One other lesson in passing is to open oneself to Paul rather than to other pushy teachers. (2Cor. 6:11-13) “O ye Corinthians, our mouth is open unto you, our heart is enlarged. Ye are not straitened in us, but ye are straitened in your own bowels. Now for a recompence in the same, (I speak as unto my children,) be ye also enlarged.” Paul is not a tight-ass (i.e., “straitened in [one's] own bowels”) like Mr. Strickland who said reprovingly, “Am I to under­stand you're still hanging around with Dr. Emmett Brown, McFly?” Paul allowed a broad spectrum of friend­ships, as demonstrated by 1Cor. 5:9-10. His following saying, (2Cor. 6:14) “Be ye not unequally yoked together with unbelievers: ...” was meant to apply to worship and ministry, not to friend­ships in the world.

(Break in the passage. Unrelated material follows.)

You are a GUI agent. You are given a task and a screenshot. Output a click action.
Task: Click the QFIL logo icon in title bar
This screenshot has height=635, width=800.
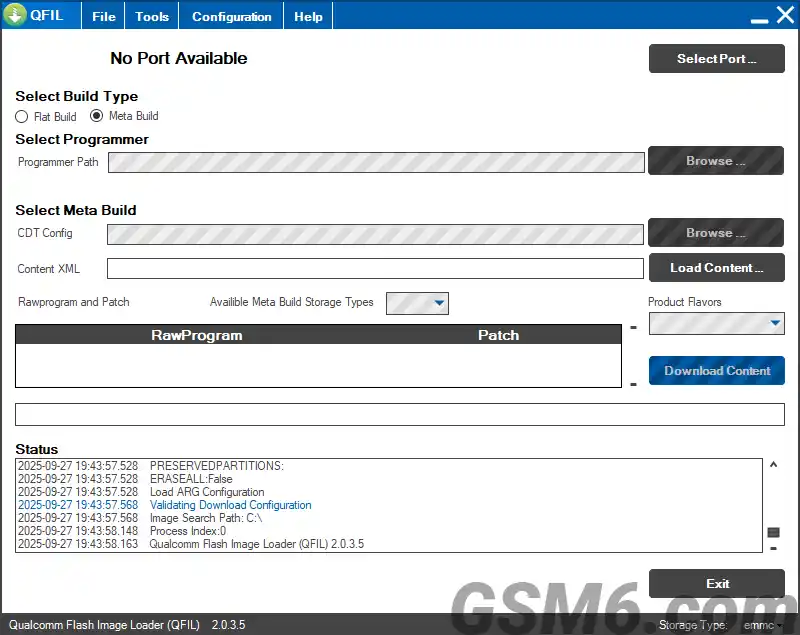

In the movie Marty could yoke him­self with the orchestra as their guitarist, but he couldn't get away with playing heavy metal.

Production Values

This sci-fi flick, “Back to the Future” (1985) was directed by Robert Zemeckis. It was written by Robert Zemeckis and Bob Gale. It stars Michael J. Fox, Christopher Lloyd, and Lea Thompson. Both Michael J. Fox and Christopher Lloyd give impeccable performances. Lea Thompson did a knock­out job as the child/mom Lor­raine. The supporting cast does a great job, too. Young actors were used with extensive makeup when playing their older adult roles.

This movie is rated PG. The script is perfect, the orchestra is fulsome, the pop sound­track includes Lindsay Buckingham, Eric Carmen and Huey Louis and the News. Alan Silvestri's music served the picture well. “Back to the Future” is the gold standard in action, comedy, sci-fi. The main character displays an innocence appealing to the child in all of us.

Review Conclusion w/ Christian Recommendation

I liked this picture when it came out in 1985, remembered a lot of it when seeing it again thirty years later, and enjoyed it all the same. This is a picture that has aged well, is well spoken of, and won't disappoint when seen again.

Movie Ratings

Action factor: Decent action scenes. Suitability for children: Suitable for children with guidance. Special effects: Well done special effects. Video Occasion: Good for Groups. Suspense: Lots of suspenseful moments. Overall product rating: Five stars out of five.